### Exercise brief:
A stretch of the entries below is to be set down exactly, running from the line with "Expand the Customers settings section" through the line with "You are a computer-use agent. 672x869 pixels.", both included, and no other line.
Study material START
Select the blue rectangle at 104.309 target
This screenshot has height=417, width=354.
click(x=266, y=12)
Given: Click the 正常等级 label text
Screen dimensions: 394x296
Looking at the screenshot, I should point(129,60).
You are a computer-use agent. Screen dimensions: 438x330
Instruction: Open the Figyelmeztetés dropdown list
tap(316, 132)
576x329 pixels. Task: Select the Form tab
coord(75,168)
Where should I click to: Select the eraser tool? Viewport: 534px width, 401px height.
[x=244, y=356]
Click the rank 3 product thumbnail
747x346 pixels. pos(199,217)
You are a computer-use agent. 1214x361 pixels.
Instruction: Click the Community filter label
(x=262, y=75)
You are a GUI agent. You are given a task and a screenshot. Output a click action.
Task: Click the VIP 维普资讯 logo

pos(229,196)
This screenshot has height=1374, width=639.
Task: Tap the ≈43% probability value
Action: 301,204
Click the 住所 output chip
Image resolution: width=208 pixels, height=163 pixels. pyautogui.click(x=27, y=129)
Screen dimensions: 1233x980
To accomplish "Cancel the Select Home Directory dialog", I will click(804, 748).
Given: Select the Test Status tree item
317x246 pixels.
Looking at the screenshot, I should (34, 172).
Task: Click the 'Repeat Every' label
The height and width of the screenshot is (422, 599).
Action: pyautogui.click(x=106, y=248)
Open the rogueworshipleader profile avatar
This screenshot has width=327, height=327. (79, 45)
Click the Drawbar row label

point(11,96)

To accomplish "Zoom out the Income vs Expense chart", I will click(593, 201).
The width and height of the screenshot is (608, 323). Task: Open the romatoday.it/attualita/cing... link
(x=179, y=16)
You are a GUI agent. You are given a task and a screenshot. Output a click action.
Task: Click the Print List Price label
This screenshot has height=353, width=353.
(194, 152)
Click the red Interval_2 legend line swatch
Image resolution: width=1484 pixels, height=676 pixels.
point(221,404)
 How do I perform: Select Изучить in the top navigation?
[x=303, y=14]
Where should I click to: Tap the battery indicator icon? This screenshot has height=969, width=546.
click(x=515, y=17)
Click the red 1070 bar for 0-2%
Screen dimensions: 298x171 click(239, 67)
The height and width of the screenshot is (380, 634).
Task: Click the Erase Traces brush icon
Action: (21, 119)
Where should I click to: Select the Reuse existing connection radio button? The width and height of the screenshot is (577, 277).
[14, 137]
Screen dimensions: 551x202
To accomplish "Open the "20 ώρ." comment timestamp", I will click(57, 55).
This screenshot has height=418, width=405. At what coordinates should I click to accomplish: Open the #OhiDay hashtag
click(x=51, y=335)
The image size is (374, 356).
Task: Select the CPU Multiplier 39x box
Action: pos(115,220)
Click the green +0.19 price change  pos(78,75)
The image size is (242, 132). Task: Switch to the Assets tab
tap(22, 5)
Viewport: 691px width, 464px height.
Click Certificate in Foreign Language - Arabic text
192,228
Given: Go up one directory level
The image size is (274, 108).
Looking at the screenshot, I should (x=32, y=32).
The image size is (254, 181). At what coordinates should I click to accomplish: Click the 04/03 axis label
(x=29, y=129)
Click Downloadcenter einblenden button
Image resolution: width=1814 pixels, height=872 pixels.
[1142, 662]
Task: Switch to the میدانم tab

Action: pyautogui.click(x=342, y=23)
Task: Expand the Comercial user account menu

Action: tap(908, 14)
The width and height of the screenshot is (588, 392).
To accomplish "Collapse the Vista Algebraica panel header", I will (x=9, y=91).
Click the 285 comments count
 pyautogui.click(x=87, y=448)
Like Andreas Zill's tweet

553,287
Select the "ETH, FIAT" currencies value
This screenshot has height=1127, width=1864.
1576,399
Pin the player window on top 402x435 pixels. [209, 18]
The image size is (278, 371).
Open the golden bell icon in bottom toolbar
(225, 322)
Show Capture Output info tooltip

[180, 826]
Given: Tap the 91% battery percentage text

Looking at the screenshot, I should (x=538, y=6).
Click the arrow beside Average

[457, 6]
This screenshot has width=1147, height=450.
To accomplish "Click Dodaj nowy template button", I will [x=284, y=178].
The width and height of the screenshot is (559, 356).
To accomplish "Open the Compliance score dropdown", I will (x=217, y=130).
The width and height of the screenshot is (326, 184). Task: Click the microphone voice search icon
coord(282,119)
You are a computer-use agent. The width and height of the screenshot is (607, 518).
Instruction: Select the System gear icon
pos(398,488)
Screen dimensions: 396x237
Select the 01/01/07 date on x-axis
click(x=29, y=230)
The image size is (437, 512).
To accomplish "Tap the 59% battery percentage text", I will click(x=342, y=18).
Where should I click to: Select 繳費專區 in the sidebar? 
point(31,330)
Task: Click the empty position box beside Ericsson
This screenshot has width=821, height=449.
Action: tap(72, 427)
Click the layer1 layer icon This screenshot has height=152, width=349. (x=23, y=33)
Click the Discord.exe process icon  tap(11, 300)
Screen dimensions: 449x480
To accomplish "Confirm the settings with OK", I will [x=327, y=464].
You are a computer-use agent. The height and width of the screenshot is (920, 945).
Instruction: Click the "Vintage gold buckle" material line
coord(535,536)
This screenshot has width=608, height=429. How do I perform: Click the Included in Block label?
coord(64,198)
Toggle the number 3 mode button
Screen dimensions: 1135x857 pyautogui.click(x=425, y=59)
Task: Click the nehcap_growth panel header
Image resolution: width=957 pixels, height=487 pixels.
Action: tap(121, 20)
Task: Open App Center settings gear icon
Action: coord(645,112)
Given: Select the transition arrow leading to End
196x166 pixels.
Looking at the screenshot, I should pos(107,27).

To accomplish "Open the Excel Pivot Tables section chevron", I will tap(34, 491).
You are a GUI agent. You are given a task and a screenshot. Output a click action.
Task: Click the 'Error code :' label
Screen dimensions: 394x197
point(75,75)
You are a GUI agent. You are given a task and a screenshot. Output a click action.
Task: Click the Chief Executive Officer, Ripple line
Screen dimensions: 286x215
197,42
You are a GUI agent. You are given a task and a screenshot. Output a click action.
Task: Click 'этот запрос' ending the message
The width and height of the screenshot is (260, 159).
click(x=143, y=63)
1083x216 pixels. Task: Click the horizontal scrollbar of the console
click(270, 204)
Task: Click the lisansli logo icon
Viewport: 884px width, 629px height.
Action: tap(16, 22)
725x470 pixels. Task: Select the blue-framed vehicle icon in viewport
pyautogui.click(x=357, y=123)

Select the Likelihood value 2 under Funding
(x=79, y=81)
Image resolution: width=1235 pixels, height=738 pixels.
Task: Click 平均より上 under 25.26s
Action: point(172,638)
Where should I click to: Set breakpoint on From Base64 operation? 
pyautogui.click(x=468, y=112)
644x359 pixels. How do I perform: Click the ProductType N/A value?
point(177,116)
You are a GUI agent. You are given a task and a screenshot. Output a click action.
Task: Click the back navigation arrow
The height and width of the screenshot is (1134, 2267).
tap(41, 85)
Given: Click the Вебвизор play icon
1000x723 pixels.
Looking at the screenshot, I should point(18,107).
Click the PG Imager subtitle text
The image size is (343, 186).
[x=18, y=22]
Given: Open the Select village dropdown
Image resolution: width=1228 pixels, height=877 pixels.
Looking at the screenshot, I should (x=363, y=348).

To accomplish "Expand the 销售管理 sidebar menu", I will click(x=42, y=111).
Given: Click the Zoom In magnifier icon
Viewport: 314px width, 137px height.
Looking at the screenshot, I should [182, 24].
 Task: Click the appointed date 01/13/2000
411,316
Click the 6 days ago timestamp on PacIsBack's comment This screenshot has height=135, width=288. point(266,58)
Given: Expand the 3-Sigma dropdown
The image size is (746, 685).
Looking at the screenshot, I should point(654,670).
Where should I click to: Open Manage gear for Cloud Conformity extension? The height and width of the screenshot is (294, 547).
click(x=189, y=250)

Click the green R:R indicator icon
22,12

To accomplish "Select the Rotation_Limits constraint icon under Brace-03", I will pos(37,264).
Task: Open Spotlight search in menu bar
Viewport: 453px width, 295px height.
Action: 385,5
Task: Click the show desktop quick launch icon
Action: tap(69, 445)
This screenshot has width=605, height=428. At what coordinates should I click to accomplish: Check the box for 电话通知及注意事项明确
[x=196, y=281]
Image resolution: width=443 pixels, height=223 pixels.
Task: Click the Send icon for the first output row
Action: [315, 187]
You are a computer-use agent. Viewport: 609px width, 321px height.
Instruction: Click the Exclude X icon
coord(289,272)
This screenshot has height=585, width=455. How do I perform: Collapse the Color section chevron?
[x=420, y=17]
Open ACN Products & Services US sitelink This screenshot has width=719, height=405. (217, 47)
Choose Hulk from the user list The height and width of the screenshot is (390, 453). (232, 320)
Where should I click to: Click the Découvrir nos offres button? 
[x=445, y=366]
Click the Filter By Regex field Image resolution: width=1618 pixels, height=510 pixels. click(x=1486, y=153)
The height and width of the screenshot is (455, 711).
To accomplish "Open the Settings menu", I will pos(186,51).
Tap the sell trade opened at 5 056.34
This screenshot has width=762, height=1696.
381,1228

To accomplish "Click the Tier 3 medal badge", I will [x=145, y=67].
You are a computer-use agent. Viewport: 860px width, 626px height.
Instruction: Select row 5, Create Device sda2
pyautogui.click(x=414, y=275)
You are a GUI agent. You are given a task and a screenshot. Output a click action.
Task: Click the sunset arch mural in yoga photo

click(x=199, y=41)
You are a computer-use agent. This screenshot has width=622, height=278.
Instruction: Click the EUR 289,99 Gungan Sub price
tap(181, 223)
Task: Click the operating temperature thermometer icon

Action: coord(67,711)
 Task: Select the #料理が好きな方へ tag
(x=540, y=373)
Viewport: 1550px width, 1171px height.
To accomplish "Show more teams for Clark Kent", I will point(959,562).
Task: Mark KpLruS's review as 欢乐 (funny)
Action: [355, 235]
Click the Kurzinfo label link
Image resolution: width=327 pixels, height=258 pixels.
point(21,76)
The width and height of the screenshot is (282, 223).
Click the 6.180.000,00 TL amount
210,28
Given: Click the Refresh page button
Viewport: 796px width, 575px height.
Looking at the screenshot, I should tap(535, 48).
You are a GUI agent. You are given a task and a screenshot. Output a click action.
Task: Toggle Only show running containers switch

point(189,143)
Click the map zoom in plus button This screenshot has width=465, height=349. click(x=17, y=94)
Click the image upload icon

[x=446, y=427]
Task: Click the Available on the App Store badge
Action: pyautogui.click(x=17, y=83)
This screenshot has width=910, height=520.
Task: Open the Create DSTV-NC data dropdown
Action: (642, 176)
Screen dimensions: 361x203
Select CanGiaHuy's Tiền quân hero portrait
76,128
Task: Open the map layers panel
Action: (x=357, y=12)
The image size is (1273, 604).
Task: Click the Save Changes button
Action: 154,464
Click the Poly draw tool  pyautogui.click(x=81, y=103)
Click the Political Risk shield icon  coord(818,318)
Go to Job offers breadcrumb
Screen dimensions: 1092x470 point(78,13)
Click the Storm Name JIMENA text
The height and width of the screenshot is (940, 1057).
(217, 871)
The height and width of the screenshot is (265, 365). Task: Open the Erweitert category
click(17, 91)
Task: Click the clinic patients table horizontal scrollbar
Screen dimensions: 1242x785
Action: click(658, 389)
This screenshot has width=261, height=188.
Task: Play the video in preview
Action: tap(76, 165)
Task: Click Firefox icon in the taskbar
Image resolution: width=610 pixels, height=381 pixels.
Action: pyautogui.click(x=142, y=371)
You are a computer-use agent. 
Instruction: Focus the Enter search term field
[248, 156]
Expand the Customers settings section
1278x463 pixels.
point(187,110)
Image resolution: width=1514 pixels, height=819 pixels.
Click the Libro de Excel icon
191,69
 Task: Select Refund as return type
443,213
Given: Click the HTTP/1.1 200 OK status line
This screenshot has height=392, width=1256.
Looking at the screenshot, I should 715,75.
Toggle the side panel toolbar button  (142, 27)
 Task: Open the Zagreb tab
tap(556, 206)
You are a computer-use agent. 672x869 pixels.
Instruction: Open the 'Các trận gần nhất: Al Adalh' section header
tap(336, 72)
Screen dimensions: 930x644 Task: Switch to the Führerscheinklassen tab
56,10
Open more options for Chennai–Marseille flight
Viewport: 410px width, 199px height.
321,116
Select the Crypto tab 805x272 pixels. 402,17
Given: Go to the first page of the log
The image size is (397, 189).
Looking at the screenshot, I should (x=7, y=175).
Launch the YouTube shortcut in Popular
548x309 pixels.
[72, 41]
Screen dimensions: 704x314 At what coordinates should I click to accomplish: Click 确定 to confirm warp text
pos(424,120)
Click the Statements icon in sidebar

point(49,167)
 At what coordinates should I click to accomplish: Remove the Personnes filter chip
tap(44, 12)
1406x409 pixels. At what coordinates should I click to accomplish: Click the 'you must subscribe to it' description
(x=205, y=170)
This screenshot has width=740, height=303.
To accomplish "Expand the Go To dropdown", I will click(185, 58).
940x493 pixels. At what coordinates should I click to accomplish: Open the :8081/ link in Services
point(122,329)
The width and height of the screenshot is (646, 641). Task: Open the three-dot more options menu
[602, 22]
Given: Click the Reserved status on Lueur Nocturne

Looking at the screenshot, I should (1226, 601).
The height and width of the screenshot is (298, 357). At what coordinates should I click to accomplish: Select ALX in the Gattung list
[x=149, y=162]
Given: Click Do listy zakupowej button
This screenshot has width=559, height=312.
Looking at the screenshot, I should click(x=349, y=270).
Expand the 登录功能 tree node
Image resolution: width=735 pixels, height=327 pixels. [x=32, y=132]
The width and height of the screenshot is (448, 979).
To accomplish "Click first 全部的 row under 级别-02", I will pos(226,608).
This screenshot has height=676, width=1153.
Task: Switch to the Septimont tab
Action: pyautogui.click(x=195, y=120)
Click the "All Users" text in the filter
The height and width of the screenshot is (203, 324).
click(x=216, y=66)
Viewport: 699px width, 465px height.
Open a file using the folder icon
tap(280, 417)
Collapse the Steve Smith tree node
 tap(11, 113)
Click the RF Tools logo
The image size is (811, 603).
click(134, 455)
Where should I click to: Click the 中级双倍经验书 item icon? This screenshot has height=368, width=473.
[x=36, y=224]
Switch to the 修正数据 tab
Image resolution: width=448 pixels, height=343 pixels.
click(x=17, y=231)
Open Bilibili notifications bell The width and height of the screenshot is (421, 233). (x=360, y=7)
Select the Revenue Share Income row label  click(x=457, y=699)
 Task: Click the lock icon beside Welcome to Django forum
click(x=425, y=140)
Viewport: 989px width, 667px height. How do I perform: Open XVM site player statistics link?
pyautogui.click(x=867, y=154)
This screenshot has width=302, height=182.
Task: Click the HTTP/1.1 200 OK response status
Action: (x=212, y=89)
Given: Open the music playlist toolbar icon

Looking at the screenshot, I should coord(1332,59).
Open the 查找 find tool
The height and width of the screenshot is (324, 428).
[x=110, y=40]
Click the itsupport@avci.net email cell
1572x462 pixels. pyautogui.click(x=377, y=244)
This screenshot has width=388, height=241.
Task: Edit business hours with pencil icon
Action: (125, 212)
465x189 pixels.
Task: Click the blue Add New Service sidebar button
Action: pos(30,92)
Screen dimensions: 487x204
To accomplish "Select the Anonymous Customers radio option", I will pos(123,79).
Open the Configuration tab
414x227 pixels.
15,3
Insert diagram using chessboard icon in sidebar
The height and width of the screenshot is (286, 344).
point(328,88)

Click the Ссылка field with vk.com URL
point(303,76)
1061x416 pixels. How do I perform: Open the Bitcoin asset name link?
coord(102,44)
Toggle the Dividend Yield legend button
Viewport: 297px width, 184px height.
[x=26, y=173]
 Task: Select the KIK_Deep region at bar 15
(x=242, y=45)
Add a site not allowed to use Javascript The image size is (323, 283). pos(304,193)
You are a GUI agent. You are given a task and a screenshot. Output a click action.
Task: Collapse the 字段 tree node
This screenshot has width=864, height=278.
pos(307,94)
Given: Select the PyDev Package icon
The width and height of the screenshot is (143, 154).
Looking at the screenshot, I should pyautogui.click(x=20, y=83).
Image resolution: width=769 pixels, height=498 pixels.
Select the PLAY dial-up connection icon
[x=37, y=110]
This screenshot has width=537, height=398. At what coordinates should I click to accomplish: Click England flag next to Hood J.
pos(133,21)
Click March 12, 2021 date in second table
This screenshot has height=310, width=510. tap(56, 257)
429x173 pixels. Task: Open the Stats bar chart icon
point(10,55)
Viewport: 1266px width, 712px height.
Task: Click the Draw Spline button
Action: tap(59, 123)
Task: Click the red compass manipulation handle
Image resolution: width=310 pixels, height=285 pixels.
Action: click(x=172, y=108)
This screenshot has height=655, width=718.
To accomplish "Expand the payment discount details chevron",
Study material END
### Solution to the problem:
Expand the Customers settings section
1278x463 pixels.
point(187,110)
Image resolution: width=1514 pixels, height=819 pixels.
Click the Libro de Excel icon
191,69
 Task: Select Refund as return type
443,213
Given: Click the HTTP/1.1 200 OK status line
This screenshot has height=392, width=1256.
Looking at the screenshot, I should 715,75.
Toggle the side panel toolbar button  (142, 27)
 Task: Open the Zagreb tab
tap(556, 206)
You are a computer-use agent. 672x869 pixels.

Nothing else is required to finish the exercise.